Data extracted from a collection
%%

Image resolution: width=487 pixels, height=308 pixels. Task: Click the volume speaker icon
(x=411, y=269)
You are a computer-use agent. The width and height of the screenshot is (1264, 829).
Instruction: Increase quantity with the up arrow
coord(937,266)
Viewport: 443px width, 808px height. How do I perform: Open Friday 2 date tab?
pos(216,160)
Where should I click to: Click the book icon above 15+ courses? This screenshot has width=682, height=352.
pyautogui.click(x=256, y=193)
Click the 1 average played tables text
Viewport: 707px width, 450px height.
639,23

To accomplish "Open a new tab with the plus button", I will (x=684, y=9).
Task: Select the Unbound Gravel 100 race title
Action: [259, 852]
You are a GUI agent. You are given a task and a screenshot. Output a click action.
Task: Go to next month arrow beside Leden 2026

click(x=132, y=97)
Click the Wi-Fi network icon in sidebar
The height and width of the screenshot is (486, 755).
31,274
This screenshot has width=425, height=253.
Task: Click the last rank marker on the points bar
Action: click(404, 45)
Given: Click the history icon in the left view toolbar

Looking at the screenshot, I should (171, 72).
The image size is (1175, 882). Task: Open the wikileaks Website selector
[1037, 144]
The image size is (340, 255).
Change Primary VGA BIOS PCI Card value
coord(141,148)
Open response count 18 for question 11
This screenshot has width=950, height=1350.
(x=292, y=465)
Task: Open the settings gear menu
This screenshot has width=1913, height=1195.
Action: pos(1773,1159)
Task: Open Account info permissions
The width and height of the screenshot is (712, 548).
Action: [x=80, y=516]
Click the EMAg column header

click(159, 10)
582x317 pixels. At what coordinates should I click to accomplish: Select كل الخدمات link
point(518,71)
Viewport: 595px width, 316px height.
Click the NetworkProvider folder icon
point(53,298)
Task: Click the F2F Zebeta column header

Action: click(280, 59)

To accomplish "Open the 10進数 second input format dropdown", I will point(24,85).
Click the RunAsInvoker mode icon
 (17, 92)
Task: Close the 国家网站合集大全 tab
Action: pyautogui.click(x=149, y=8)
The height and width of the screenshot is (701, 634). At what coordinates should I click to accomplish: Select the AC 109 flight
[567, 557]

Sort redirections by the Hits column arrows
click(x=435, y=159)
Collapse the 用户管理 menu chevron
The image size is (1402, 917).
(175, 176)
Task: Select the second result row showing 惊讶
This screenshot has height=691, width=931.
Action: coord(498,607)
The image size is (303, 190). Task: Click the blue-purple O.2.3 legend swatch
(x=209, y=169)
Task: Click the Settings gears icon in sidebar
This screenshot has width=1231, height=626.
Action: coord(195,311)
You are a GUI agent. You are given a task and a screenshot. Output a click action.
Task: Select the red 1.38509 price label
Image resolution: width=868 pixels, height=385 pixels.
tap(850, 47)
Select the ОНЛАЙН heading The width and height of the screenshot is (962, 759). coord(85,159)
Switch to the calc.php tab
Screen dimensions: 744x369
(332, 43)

%%

Search the data above for the string "second" and report each line that holds it.

To accomplish "Open the 10進数 second input format dropdown", I will point(24,85).
Task: Select the second result row showing 惊讶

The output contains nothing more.